[Data penentuan letak kata dan elemen]
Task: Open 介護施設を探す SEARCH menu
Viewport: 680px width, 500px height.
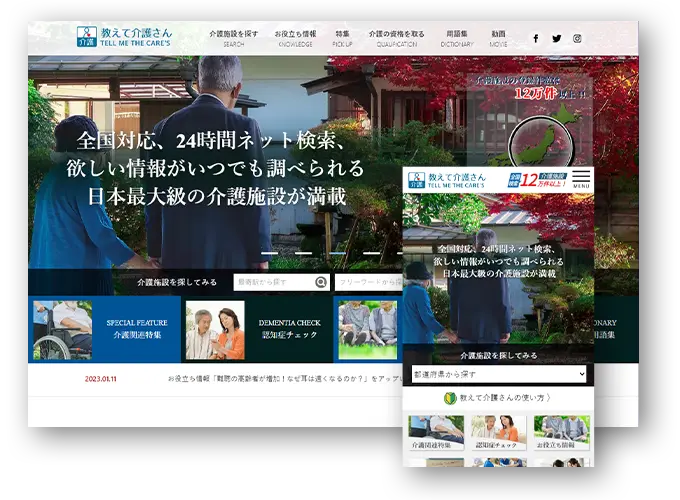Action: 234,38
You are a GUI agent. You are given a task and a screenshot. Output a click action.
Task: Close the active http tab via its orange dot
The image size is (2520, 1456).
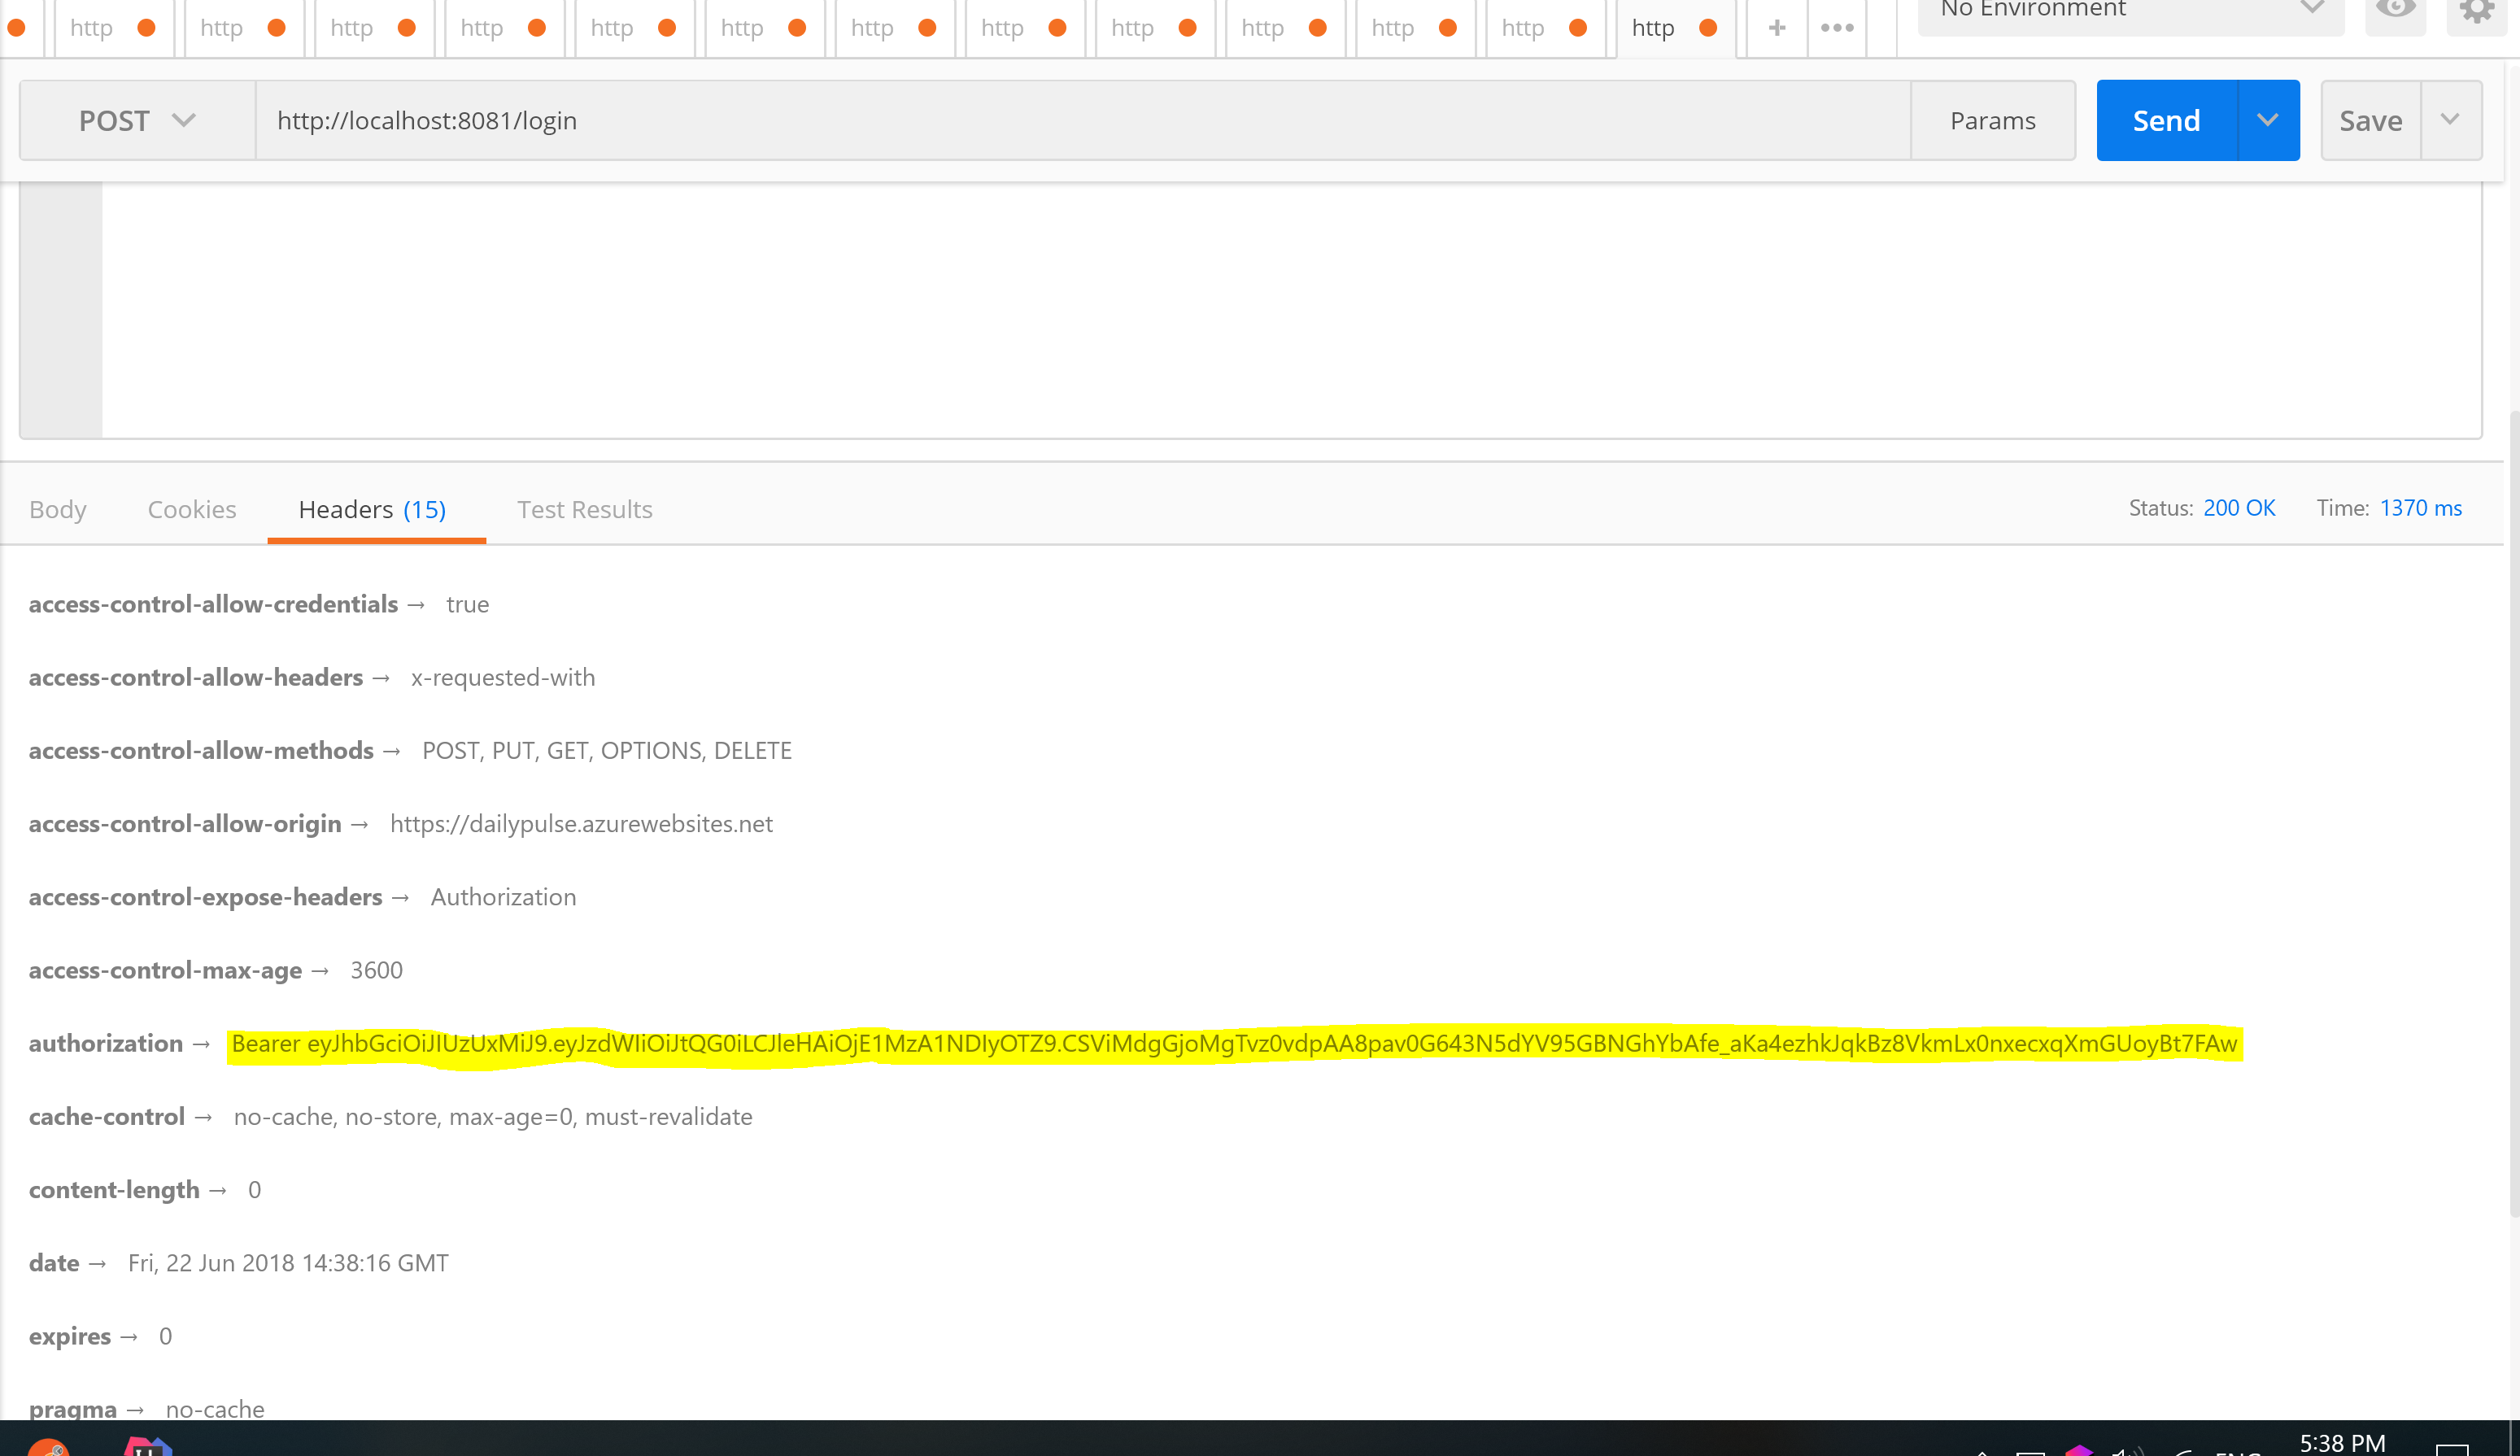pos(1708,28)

- KERJAKAN INI -
Kembalikan seluruh baris data di atas tanpa perubahan apa pun, tetapi jangan sertakan gambarnya.

- JAWABAN LATIHAN -
Task: Open 介護施設を探す SEARCH menu
Viewport: 680px width, 500px height.
Action: 234,38
You are a GUI agent. You are given a task and a screenshot. Output a click action.
Task: Close the active http tab via its orange dot
The image size is (2520, 1456).
pos(1708,28)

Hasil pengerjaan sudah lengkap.